Begin Data listing

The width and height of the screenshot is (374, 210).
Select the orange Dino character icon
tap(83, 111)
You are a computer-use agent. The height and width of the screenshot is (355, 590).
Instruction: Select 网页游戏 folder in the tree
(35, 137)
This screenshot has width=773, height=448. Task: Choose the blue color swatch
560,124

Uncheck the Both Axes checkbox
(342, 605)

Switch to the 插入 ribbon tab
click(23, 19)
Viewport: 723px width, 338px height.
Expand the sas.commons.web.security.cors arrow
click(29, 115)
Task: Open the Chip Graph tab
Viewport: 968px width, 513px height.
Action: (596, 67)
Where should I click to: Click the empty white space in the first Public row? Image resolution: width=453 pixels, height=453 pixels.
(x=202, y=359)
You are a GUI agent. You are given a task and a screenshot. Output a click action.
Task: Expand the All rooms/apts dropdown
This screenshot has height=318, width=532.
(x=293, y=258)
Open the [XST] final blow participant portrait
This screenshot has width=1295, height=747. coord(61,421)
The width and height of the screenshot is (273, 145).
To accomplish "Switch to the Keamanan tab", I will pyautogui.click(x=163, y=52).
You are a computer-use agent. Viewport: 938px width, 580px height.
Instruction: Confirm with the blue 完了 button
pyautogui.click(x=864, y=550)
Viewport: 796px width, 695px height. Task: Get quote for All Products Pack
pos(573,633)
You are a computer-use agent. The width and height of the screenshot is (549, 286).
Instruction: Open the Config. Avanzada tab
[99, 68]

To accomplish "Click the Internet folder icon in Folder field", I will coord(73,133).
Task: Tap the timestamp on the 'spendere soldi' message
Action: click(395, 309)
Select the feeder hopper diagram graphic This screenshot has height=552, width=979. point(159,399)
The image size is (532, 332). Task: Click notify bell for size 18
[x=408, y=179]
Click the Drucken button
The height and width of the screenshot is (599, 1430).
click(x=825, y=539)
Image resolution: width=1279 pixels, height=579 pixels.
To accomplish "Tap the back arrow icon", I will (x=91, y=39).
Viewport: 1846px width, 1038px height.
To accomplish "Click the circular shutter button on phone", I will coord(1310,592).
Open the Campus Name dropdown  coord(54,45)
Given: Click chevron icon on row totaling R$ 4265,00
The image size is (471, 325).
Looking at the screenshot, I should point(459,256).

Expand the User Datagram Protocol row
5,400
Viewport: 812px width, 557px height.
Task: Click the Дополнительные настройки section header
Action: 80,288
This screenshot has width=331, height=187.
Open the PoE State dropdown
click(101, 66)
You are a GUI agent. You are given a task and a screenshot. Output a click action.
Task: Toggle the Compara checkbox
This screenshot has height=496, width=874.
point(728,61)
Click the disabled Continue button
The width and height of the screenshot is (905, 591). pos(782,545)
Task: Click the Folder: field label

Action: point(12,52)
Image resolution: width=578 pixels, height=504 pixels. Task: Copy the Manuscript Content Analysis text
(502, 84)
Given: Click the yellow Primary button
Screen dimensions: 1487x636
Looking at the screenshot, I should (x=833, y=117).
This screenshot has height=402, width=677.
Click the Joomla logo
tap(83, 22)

End Data listing

Replace "Instruction" with "Command" in the entries from the start through the line containing "click(x=825, y=539)", and write those lines out again with nothing else changed.

The width and height of the screenshot is (374, 210).
Select the orange Dino character icon
tap(83, 111)
You are a computer-use agent. The height and width of the screenshot is (355, 590).
Command: Select 网页游戏 folder in the tree
(35, 137)
This screenshot has width=773, height=448. Task: Choose the blue color swatch
560,124

Uncheck the Both Axes checkbox
(342, 605)

Switch to the 插入 ribbon tab
click(23, 19)
Viewport: 723px width, 338px height.
Expand the sas.commons.web.security.cors arrow
click(29, 115)
Task: Open the Chip Graph tab
Viewport: 968px width, 513px height.
Action: (596, 67)
Where should I click to: Click the empty white space in the first Public row? Image resolution: width=453 pixels, height=453 pixels.
(x=202, y=359)
You are a GUI agent. You are given a task and a screenshot. Output a click action.
Task: Expand the All rooms/apts dropdown
This screenshot has height=318, width=532.
(x=293, y=258)
Open the [XST] final blow participant portrait
This screenshot has width=1295, height=747. coord(61,421)
The width and height of the screenshot is (273, 145).
To accomplish "Switch to the Keamanan tab", I will pyautogui.click(x=163, y=52).
You are a computer-use agent. Viewport: 938px width, 580px height.
Command: Confirm with the blue 完了 button
pyautogui.click(x=864, y=550)
Viewport: 796px width, 695px height. Task: Get quote for All Products Pack
pos(573,633)
You are a computer-use agent. The width and height of the screenshot is (549, 286).
Command: Open the Config. Avanzada tab
[99, 68]

To accomplish "Click the Internet folder icon in Folder field", I will coord(73,133).
Task: Tap the timestamp on the 'spendere soldi' message
Action: click(395, 309)
Select the feeder hopper diagram graphic This screenshot has height=552, width=979. point(159,399)
The image size is (532, 332). Task: Click notify bell for size 18
[x=408, y=179]
Click the Drucken button
The height and width of the screenshot is (599, 1430).
click(x=825, y=539)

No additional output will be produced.